LDS youth conference is success |

LDS youth conference is success

Staff reports

Fun, service and an examination of priorities in life were experienced during the Church of Jesus Christ of Latter-day Saints Outreach Youth Conference held Friday and Saturday in Carson City.

About 80 youths from Carson Valley were among the 150 to attend the event, said Sharla Hales of Gardnerville, Stake Young Women’s president, who with Gary Clark of Carson City, the Stake Young Men’s president, organized the conference.

The highlight of Saturday’s portion was the service project, held jointly with the LDS youth groups; Eagle Scout candidate Jeremy Fitzgerald of Boy Scout Troop 116 of Carson City; Dan Kaffer, Western Nevada Resource Conservation and Development coordinator for the Natural Resources Conservation Service; and the Bureau of Land Management.

Kaffer and others helped the students place chicken wire around trees to prevent beaver damage and plant 1,500 willows to control erosion on the banks of the Carson River at the Old Silver Saddle Ranch east of Carson City.

The ranch was recently acquired as public lands in a land swap and is managed by BLM. Area businesses donated materials for the service project.

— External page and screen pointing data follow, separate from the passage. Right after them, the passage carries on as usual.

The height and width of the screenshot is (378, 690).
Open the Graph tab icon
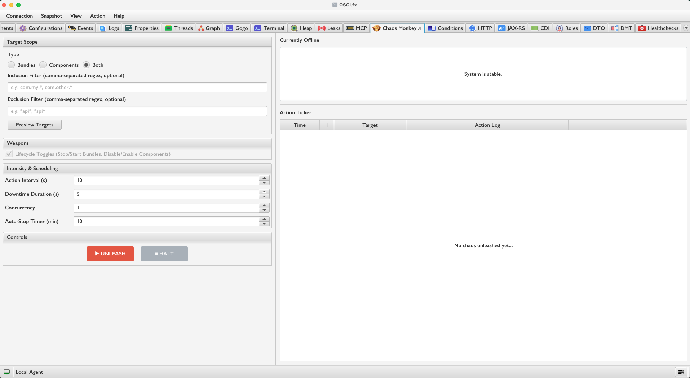(x=201, y=28)
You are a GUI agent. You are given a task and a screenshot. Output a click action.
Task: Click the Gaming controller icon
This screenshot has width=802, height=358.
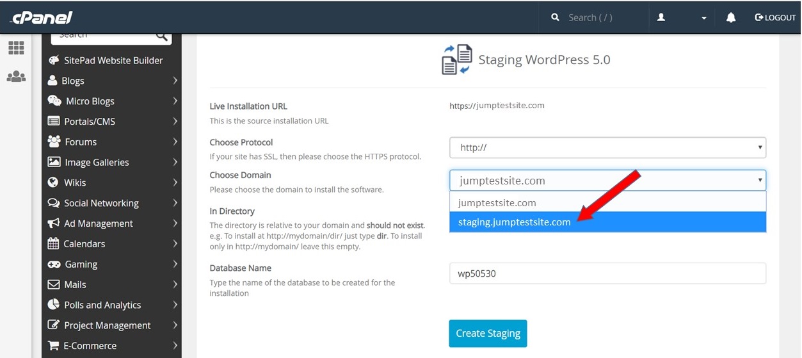[x=54, y=264]
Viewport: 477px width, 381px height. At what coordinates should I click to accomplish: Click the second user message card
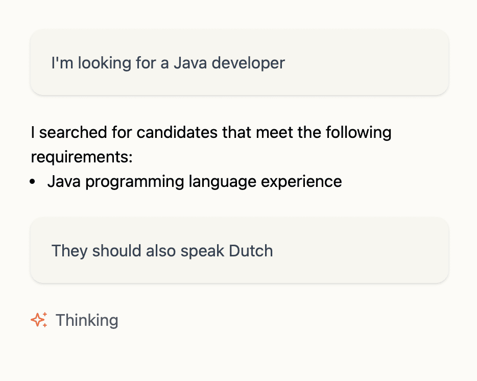(x=239, y=250)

Hales said youths found the work meaningful.

According to Hale, the kids were saying, “It isn’t just washing windows, which will get dirty again. These trees are going to grow, and we can come back and see these trees and show our kids we planted these trees.”

Hales added the youths were interested in seeing and helping to repair the damage done by the flood of 1997 and by beavers. “They could see where the need was,” she said.

Speakers Gary Nelson and Jason Johnson of the Brigham Young University Outreach program were guest speakers and directors of the event. They presented seven classes and facility games and group activities.

Hales said the two young men told stories of their own struggles as youths.

“The speakers were great,” she said. “They told a lot of stories about their growing up years interspersed with small sermons – heavy on the entertainment and light on preaching. They let the stories speak for themselves.”

The response to the conference was great, Hales said, and numbers swelled as the conference continued. She said that many youths went home to tell their friends about the activities, and the friends decided to attend.

“It gave the kids a chance to really think about their lives, think about their priorities and make some decisions in a calm setting, such as, ‘Do I ever want to take drugs?'” Hales said. “They can make that decision, then in the heat of the moment, they have a plan.”

In addition, youths were able to form friendships with people from other locales, she said.

The youth conference is held annually.